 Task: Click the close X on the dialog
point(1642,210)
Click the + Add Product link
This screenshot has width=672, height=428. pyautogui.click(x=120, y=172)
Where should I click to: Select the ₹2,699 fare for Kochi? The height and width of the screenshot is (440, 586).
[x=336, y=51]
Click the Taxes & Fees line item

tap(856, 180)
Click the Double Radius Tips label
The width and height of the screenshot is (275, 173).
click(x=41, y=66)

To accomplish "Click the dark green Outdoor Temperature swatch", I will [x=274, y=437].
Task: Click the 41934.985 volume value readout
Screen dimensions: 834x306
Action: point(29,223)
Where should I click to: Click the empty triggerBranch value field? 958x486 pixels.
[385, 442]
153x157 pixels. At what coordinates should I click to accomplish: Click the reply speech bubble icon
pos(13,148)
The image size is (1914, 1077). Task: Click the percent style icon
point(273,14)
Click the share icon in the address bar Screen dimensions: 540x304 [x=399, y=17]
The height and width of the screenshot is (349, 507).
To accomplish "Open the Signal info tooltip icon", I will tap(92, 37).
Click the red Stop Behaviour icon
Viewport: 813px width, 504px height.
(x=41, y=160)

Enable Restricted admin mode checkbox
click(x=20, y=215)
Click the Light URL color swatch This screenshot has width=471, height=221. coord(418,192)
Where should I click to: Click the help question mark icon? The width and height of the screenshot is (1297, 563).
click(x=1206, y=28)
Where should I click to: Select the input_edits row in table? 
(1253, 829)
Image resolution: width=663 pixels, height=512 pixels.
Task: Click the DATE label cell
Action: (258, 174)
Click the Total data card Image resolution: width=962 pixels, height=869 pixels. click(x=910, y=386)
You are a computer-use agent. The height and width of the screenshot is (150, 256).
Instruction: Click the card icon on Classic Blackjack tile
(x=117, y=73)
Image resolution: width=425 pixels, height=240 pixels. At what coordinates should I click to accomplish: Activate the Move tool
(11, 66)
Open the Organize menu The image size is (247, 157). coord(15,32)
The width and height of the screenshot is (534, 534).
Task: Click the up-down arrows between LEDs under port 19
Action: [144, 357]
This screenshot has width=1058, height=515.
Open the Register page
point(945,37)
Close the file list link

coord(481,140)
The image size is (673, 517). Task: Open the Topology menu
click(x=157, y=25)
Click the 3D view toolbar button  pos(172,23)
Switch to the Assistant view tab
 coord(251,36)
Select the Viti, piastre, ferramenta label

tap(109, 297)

● ● ● ● ●

Repeat the entries above word for word, starting with the line containing "Where should I click to: Click the empty" and ending with the line containing "Action: (258, 174)", including both of those lines.

Where should I click to: Click the empty triggerBranch value field? 958x486 pixels.
[385, 442]
153x157 pixels. At what coordinates should I click to accomplish: Click the reply speech bubble icon
pos(13,148)
The image size is (1914, 1077). Task: Click the percent style icon
point(273,14)
Click the share icon in the address bar Screen dimensions: 540x304 [x=399, y=17]
The height and width of the screenshot is (349, 507).
To accomplish "Open the Signal info tooltip icon", I will tap(92, 37).
Click the red Stop Behaviour icon
Viewport: 813px width, 504px height.
(x=41, y=160)

Enable Restricted admin mode checkbox
click(x=20, y=215)
Click the Light URL color swatch This screenshot has width=471, height=221. coord(418,192)
Where should I click to: Click the help question mark icon? The width and height of the screenshot is (1297, 563).
click(x=1206, y=28)
Where should I click to: Select the input_edits row in table? 
(1253, 829)
Image resolution: width=663 pixels, height=512 pixels.
Task: Click the DATE label cell
Action: (258, 174)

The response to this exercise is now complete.